-- Aim --
Write out each line of the records below word for word, leaving out the pictures.
──────────
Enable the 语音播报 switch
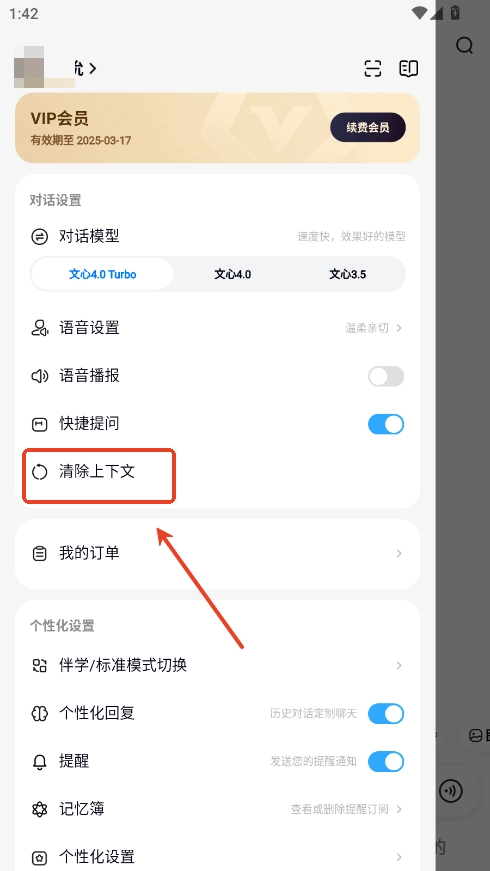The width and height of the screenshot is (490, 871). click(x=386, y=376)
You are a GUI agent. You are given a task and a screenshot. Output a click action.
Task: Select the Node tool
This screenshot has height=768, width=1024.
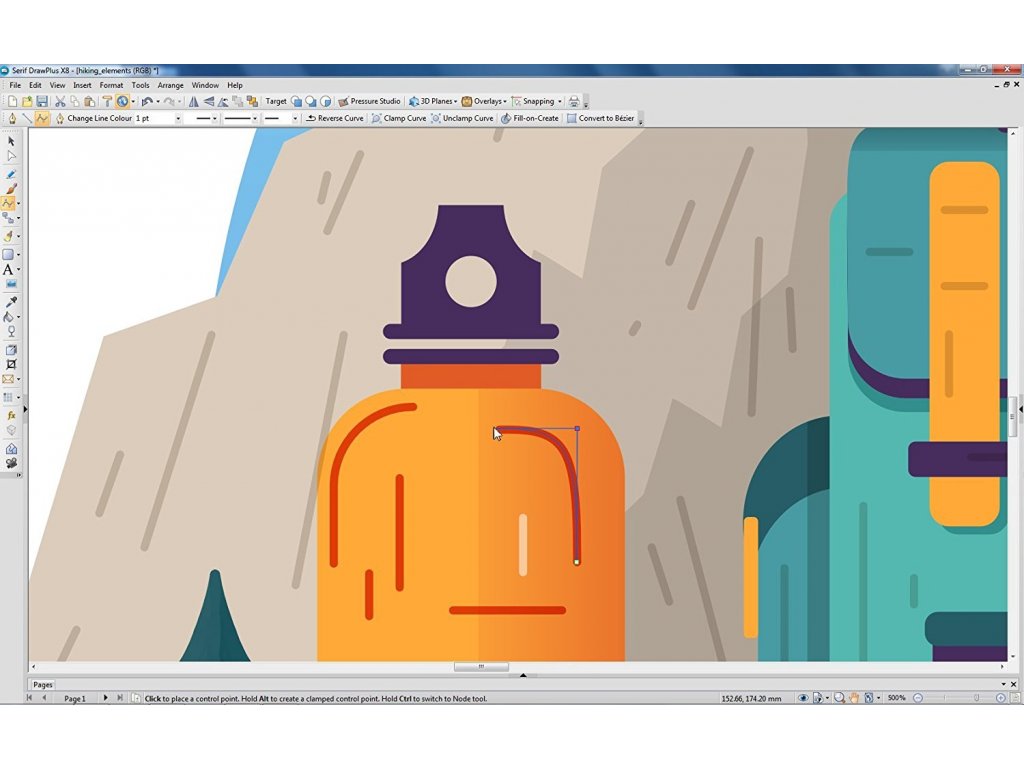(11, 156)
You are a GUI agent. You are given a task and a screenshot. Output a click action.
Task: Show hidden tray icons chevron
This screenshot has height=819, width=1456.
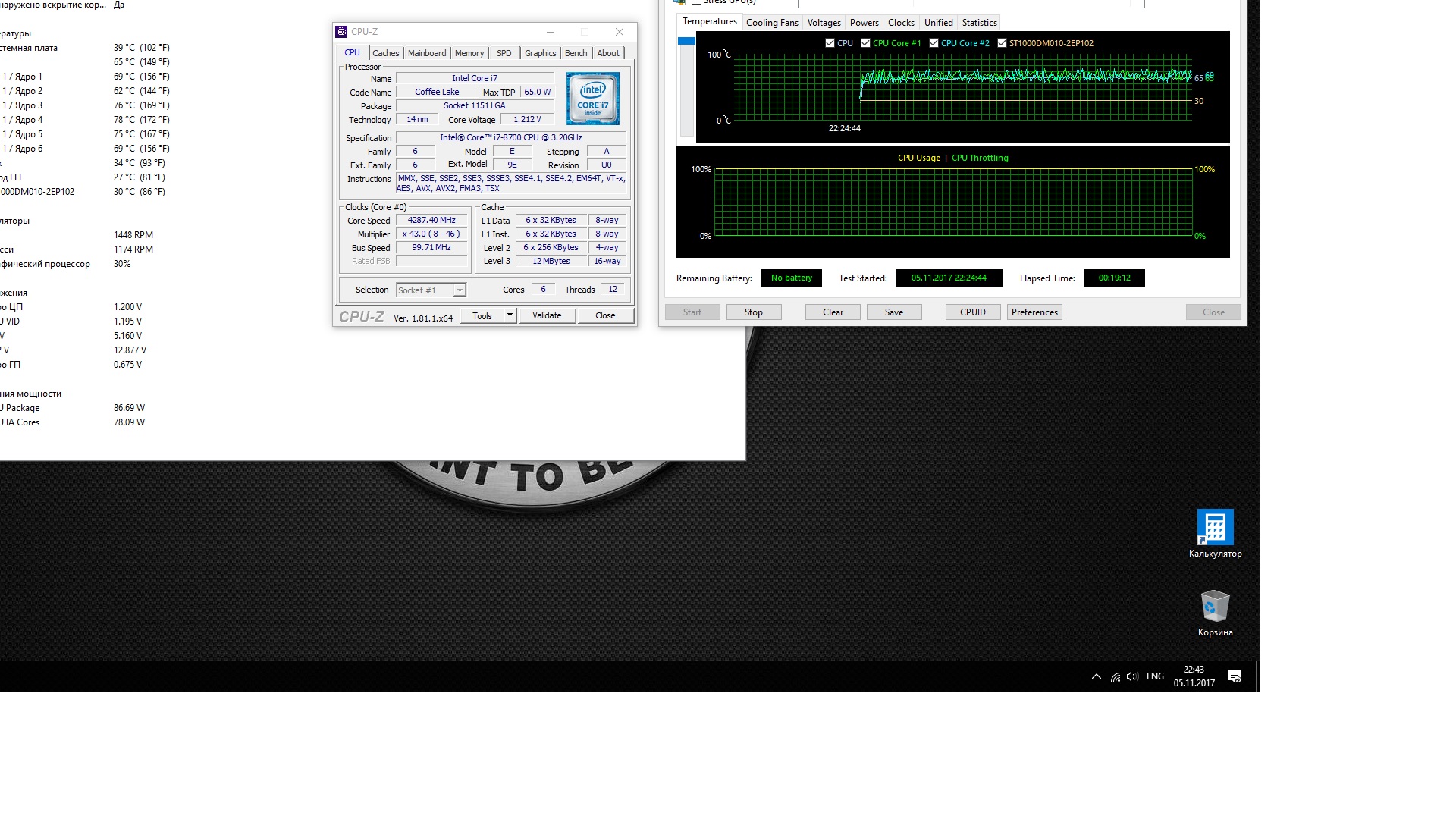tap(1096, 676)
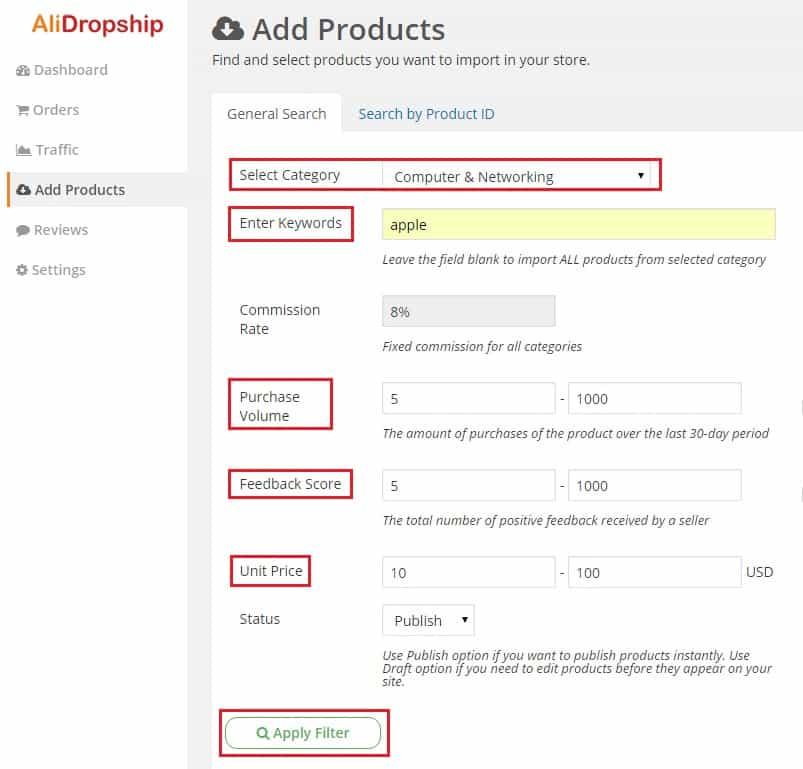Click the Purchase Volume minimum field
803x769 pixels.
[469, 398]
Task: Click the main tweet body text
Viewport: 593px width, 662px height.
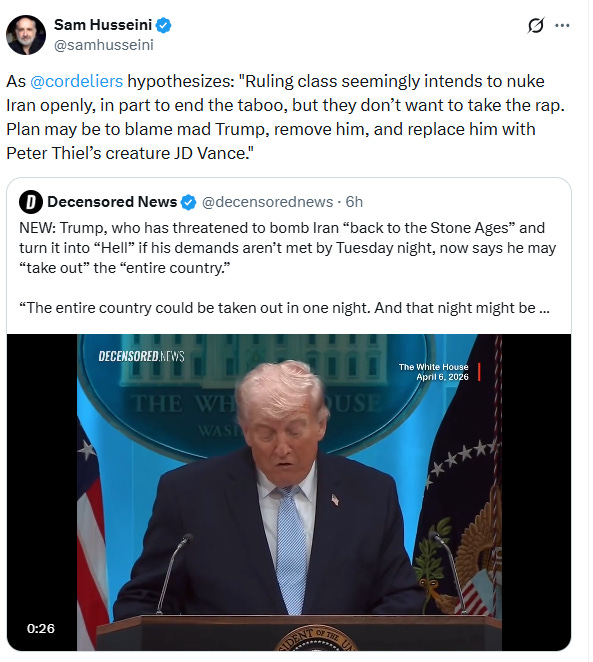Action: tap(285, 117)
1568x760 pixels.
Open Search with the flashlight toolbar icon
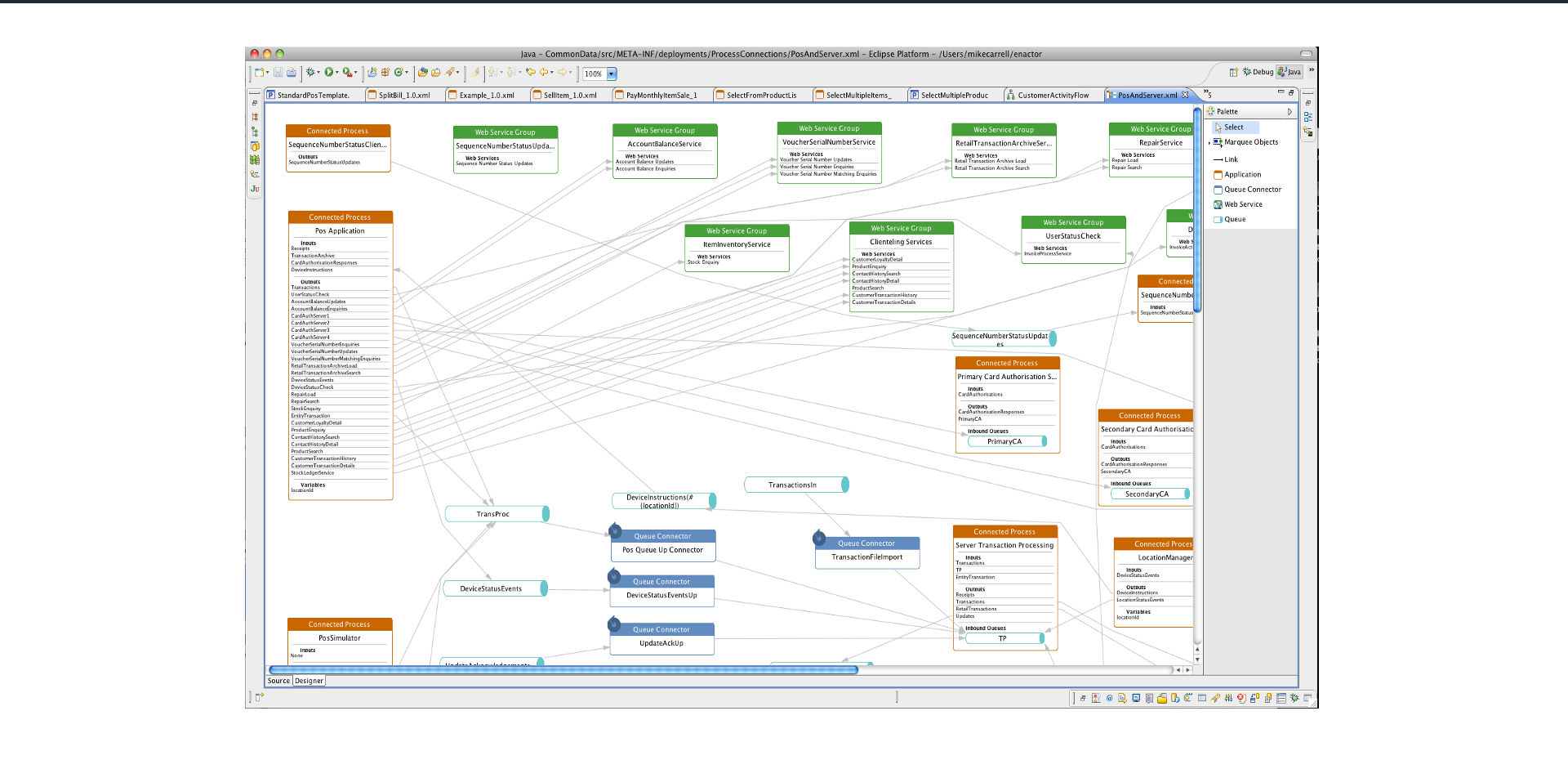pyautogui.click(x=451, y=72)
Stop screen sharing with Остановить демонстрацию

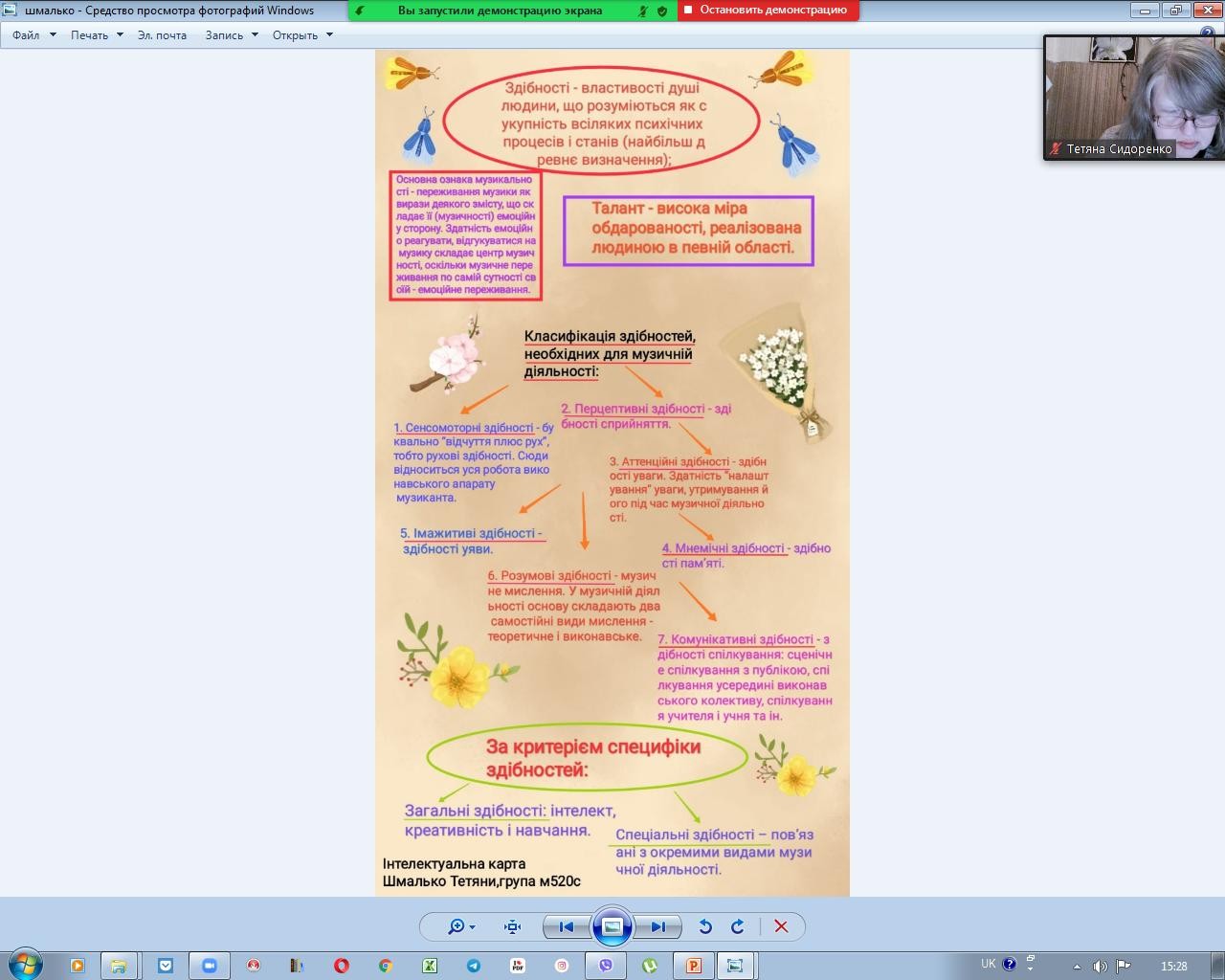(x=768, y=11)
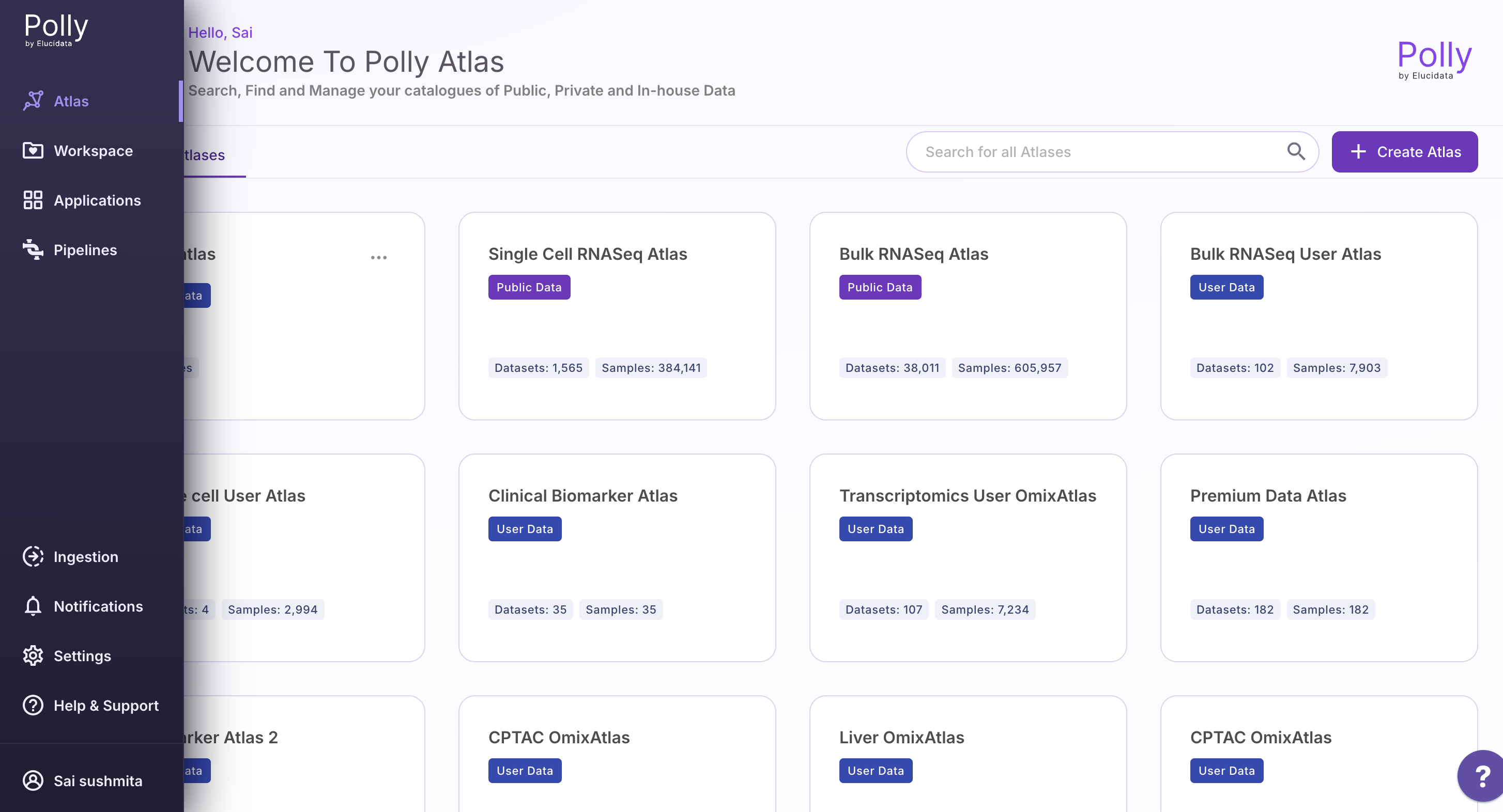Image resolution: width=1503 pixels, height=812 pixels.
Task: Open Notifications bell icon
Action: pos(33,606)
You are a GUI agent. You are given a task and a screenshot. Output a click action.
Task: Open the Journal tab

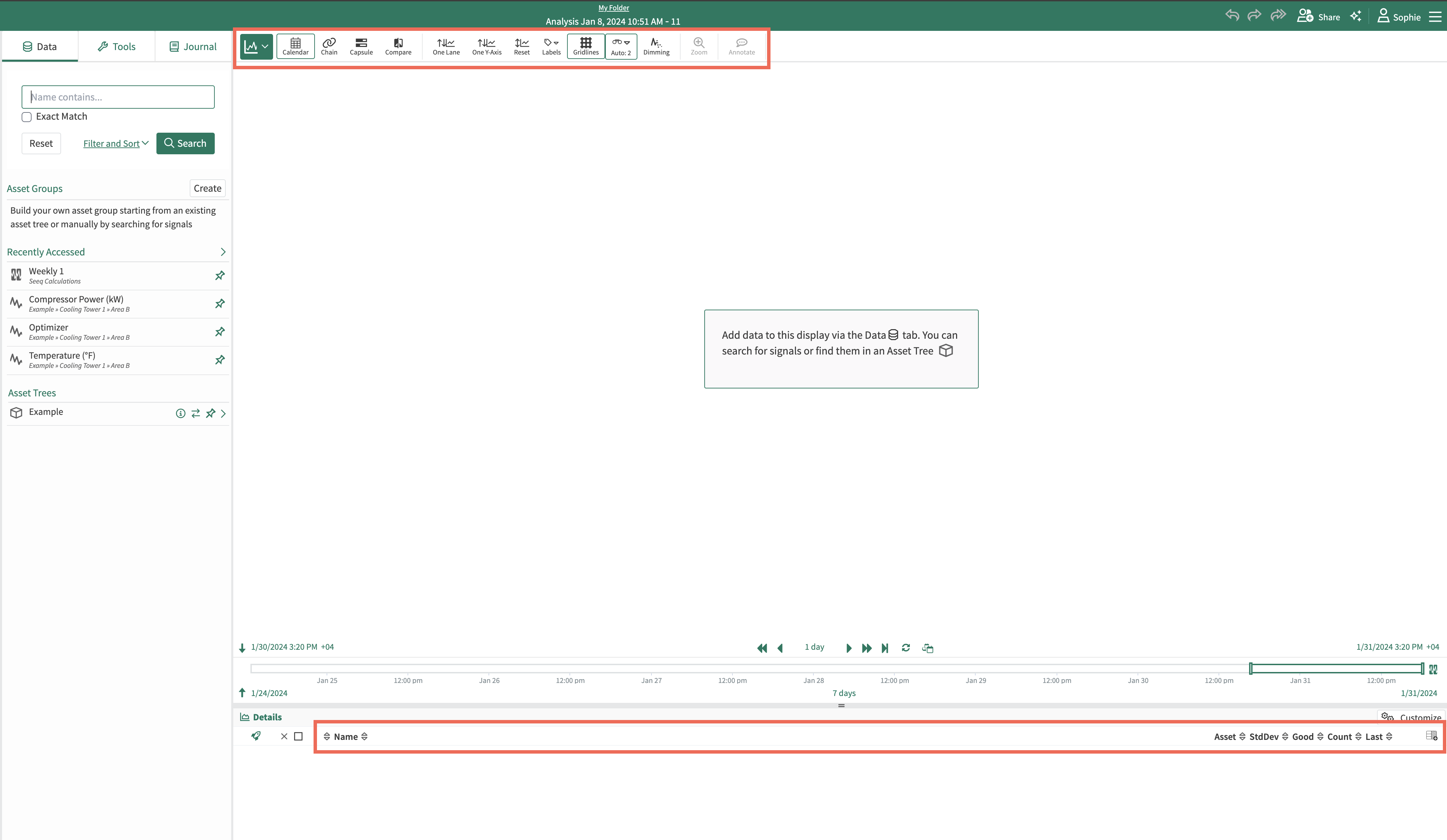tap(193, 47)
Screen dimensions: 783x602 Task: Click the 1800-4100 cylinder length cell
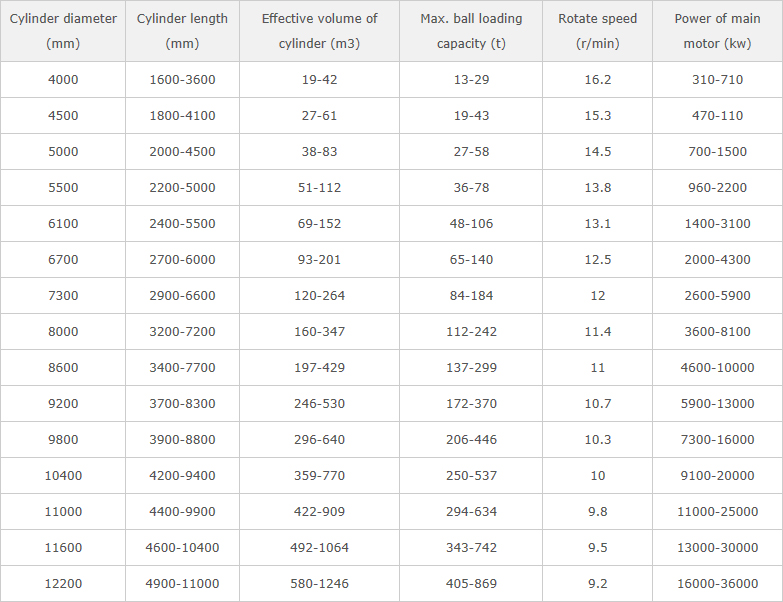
──────────
-- Solution --
Enable the 语音播报 switch
The width and height of the screenshot is (490, 871). click(x=386, y=376)
You are a GUI agent. You are given a task and a screenshot. Output a click action.
Task: Select the Node tool
This screenshot has height=768, width=1024.
(11, 156)
You are a GUI agent. You are given a task and a screenshot. Output a click action.
Task: Show hidden tray icons chevron
This screenshot has height=819, width=1456.
tap(1096, 676)
Click the Purchase Volume minimum field
803x769 pixels.
[469, 398]
Task: Click the main tweet body text
Viewport: 593px width, 662px height.
Action: tap(285, 117)
1568x760 pixels.
Open Search with the flashlight toolbar icon
pyautogui.click(x=451, y=72)
Stop screen sharing with Остановить демонстрацию

(x=768, y=11)
Image resolution: width=1503 pixels, height=812 pixels.
Task: Open Notifications bell icon
Action: pos(33,606)
You are a GUI agent. You are given a task and a screenshot. Output a click action.
Task: Open the Journal tab

tap(193, 47)
Screen dimensions: 783x602 Task: Click the 1800-4100 cylinder length cell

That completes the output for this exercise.